Notre petite boîte à biscuits d’une maison pourrait vous donner la poussée d’adrénaline de la peur, ce qui signifie plus d’images de mémoire par seconde. Les souvenirs émotionnels sont stockés profondément dans le cerveau du serpent, ce qui explique probablement pourquoi les aphasiques dans les maisons de retraite jurent souvent autant – pour que le langage ne s’érode pas lors d’un accident vasculaire cérébral.

INTERVIEWER

Comment expliquez-vous votre sensibilité artistique ? L’environnement que vous décrivez semblerait en décourager une.

KARR

Ma mère – folle comme elle était – avait une sensibilité exquise.
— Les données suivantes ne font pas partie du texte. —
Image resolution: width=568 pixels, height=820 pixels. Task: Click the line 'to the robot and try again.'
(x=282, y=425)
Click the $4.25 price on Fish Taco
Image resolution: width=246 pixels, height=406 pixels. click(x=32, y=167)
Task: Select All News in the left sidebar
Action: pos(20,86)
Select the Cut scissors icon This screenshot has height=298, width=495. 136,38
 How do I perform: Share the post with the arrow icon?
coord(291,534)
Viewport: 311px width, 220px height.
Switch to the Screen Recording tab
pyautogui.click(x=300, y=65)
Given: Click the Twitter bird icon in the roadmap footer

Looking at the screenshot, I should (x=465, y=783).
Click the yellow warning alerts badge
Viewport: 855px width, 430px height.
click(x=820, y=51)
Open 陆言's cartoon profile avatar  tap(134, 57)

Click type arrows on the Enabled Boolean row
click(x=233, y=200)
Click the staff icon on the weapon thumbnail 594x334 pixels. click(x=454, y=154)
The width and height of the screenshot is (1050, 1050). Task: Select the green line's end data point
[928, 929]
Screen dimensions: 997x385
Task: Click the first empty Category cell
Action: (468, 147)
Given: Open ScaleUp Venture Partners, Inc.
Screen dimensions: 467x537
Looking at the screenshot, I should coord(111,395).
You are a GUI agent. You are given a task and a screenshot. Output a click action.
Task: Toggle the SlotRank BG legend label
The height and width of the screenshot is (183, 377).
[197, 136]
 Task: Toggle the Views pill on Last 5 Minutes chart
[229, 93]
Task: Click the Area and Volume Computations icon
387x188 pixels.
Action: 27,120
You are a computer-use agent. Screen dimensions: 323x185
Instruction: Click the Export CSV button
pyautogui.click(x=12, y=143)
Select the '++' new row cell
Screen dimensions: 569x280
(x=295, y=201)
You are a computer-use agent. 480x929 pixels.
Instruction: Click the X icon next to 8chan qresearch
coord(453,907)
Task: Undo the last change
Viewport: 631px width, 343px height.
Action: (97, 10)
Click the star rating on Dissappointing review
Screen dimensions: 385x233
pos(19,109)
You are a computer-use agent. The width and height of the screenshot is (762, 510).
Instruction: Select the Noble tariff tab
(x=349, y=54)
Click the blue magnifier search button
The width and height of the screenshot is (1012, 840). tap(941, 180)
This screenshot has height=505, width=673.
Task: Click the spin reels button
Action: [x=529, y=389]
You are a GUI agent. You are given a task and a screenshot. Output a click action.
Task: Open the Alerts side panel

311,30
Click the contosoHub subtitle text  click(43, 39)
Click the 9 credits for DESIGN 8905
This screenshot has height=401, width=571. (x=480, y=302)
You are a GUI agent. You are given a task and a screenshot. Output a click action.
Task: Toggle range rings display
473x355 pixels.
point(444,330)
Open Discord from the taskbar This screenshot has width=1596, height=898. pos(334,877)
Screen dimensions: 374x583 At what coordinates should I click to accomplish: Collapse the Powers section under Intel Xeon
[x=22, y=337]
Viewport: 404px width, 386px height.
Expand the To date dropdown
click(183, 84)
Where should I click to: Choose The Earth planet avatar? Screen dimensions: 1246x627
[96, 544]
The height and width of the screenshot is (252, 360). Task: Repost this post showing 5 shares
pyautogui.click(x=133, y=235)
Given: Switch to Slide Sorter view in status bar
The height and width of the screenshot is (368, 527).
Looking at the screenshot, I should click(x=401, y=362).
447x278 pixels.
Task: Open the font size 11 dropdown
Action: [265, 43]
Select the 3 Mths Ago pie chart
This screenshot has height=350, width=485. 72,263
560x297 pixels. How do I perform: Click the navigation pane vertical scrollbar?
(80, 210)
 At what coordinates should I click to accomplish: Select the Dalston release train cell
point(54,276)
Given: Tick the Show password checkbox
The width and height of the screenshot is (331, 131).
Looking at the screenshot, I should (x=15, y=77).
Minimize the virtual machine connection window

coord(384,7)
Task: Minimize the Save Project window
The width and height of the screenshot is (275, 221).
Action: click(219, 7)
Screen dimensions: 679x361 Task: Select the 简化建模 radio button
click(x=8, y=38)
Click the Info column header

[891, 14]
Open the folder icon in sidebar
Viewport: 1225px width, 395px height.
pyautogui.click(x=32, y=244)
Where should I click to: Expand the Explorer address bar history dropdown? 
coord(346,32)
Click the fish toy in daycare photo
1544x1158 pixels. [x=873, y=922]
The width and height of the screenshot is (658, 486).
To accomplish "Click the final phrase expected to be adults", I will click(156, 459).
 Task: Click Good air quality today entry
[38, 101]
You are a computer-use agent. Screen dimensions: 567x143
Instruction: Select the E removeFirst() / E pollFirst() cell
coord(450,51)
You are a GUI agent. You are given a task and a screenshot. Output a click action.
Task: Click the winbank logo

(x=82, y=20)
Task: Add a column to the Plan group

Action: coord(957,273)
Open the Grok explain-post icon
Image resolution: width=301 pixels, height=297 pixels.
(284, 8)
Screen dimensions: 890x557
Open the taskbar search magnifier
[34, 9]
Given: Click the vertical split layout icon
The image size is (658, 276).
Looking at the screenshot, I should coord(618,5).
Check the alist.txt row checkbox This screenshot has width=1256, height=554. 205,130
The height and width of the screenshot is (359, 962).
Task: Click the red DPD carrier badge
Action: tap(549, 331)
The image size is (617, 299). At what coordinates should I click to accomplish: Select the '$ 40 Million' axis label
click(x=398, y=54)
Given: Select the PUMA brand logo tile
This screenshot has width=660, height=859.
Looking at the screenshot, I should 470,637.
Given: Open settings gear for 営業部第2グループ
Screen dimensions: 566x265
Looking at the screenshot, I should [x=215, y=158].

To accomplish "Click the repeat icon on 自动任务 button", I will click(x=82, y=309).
Elle lisait sans arrêt. Des tas d’histoire, russe et chinoise en particulier, et d’histoire de l’art. Il n’y avait rien d’autre à faire dans cette ville de merde. Vous sortez, vous courez partout, les gens vous jettent des boules de terre, vous vous faites battre. Mais la lecture est une dissociation socialement acceptée. On appuie sur un bouton et on n’est plus là. C’est mieux que l’héroïne. Plus efficace, moins cher et légal.

Les gens qui n’ont pas vécu avant Internet ne peuvent pas saisir à quel point la vie dans ma ville natale était dépourvue d’idées. Les seules librairies vendaient des Bibles de la taille d’une table basse et des Vierges Marie en tableau de bord qui brillaient dans le noir. Je m’arrêtais au milieu de la SAT pour mémoriser un poème, parce que je me disais :  » C’est une grande œuvre d’art et je ne la reverrai jamais.